|Emergency response crews fight Deepwater Horizon fire. Photo courtesy U.S. Coast Guard. Used under Creative Commons license.|
BP, the UK oil company, went on trial this week for the 2010 Deepwater Horizon drilling rig explosion in the Gulf of Mexico. The company could be fined up to $30 billion over the $25 billion it has promised if the court finds that it was "grossly negligent.”
"The evidence will show that BP put profits before people, profits before safety and profits before the environment," Mike Underhill, a lawyer for the U.S. Justice Department, said in his opening statements before the court. "Despite BP's attempts to shift the blame to other parties, by far the primary fault for this disaster belongs to BP."
Deepwater Horizon was a floating rig built by Hyundai Heavy Industries of South Korea and leased by Transocean of Louisiana to BP to explore for oil 4,000 feet below the surface in the Macondo Prospect some 41 miles off the Gulf coast. On April 20 methane gas from the well forced its way to the surface and caused the well to blow out. The resulting fire killed eleven workers and burned for three months before it was capped but not before an estimated 4.9 million barrels of oil were spilled, some 20 times greater than the Exxon Valdez spill in 1989.
The trial, which is being held in New Orleans, has three phases that are expected to last till the end of the year. The first phase is being heard by U.S. District Judge Carl Barbier and has focused so far on the fact that the company slashed spending in the months before the spill.
Kevin Lacy, former senior vice president for BP's drilling operations in the Gulf, told the court that the company cut between $250 million and $300 million from its drilling budget between 2008 to 2009 while it ramped up production more than 50 percent.
Mark Bly, BP's executive vice president for safety and operational risk, who was in charge of the internal investigation of the spill, defended the cuts noting that the project was $60 million over budget. “I was never given a directive to cut corners or deliver something unsafe, but there was tremendous pressure to cut costs," he told the court.
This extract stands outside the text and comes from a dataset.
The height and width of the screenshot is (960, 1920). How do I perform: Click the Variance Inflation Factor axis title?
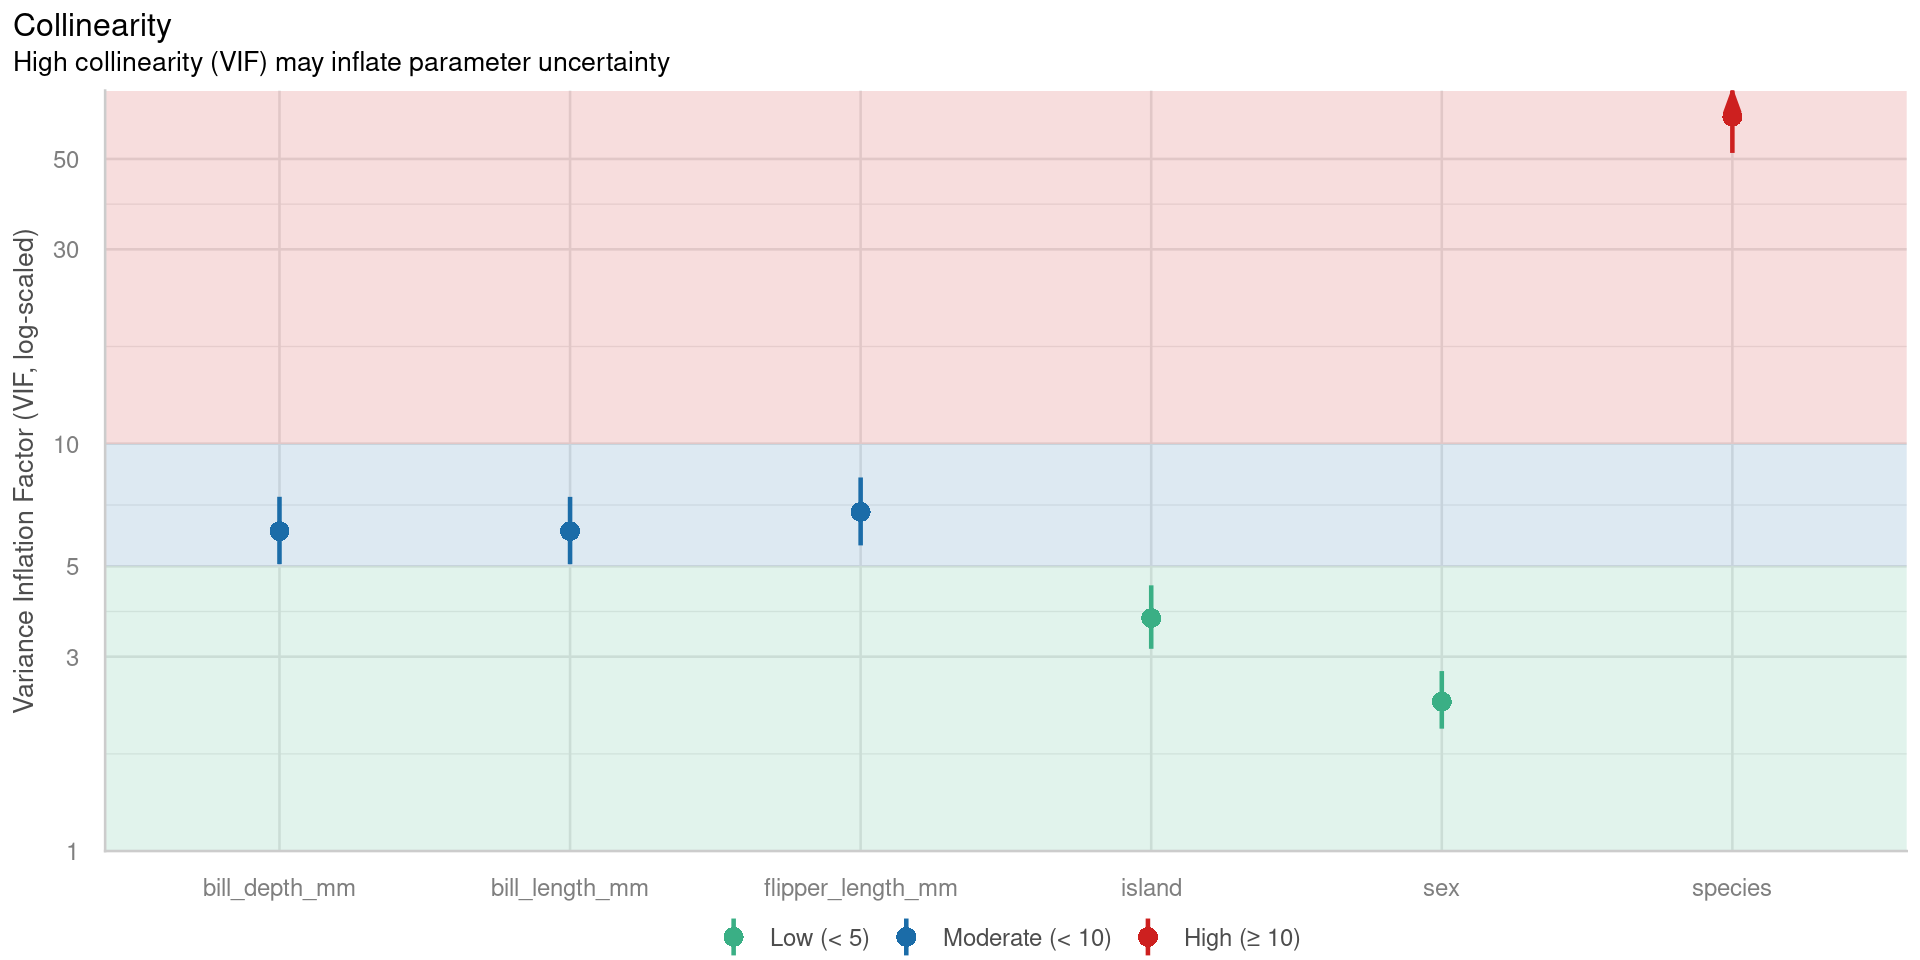[24, 470]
Tony Hayward, former CEO of BP, also testified via videotape to say that he did not believe that cost-cutting measures prior to the spill adversely impacted operations.
But Robert Bea, a University of California-Berkeley engineering professor, testified to the court that BP failed to implement a two year-old safety management program on the Deepwater Horizon before the explosion. Bea, who worked as a safety consultant for BP, said that he had sent many warnings to company management. "You still don't get it," he says he told BP officials in 2007. "Process safety is deadly serious, and you've turned it into a traveling roadshow."
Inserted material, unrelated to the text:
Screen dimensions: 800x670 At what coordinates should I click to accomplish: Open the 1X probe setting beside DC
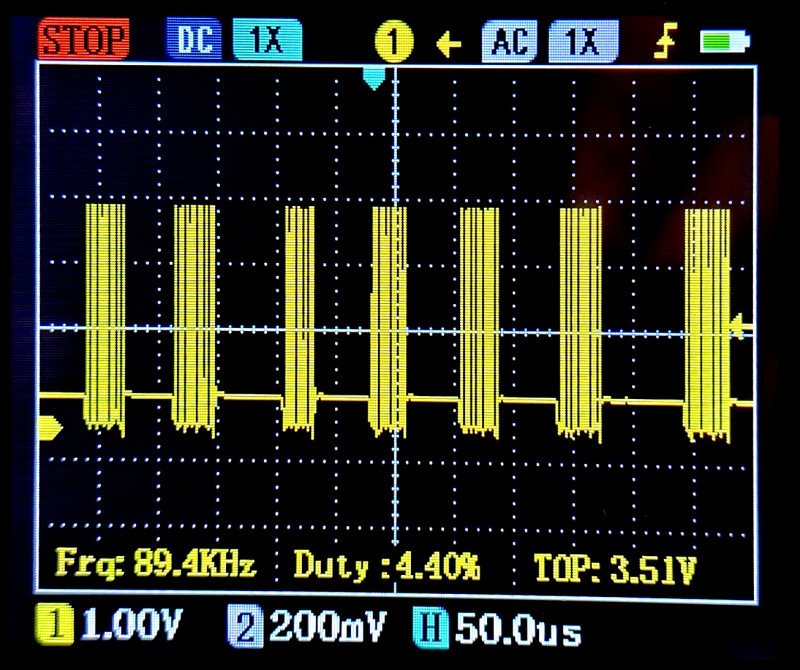point(266,40)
"Financially, BP had the resources to effectively put into place a process safety system that could have prevented the Macondo disaster,” Bea told the court. “It was too lean.”
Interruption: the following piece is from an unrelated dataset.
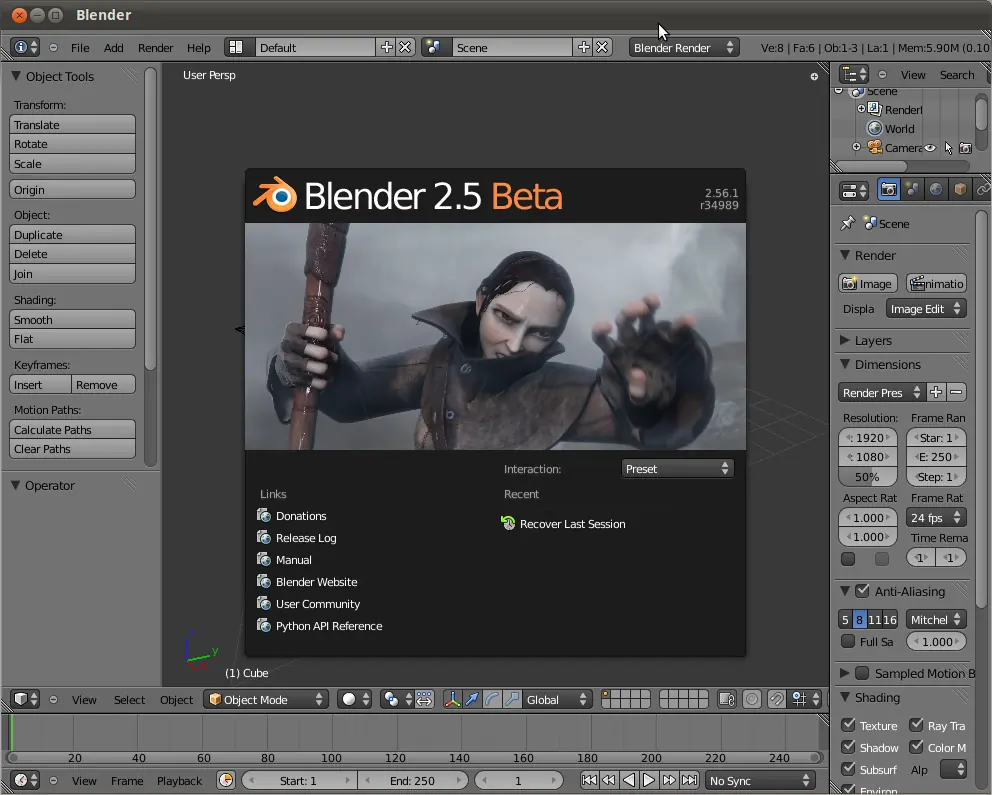
Task: Delete the Default screen layout icon
Action: (x=405, y=47)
Experts believe that the company will eventually settle out of court. "At some point, they'll try to stem the public image hemorrhaging they're suffering right now," Blaine LeCesne, an associate professor at Loyola University New Orleans College of Law told USA Today.
BP was rumored to be close to a $16 billion out of court settlement with the U.S. government last week but the talks failed to yield an agreement so far.
Some have noted the irony of the Obama administration blaming BP. “Well before the disaster, Obama was making encouraging noises to the oil industry about permits for exploratory wells in new areas of the Gulf,” writes Dominic Rushe in the Guardian. “When things went wrong, Obama turned on BP. After the full scale of the disaster became apparent, Obama passed the buck in a style almost as slick as the spill.”
The Center for Biological Diversity, Defenders of Wildlife, Southern Environmental Law Center, the Natural Resources Defense Council and Oceana sued the Obama administration last July for issuing new permits to drill in the Gulf of Mexico. “Failing to fully analyze the effects of the Deepwater Horizon oil disaster and the potential of future spills before moving forward with drilling in the Gulf of Mexico is asking for another drilling catastrophe,” said Sierra Weaver, senior staff attorney for Defenders of Wildlife.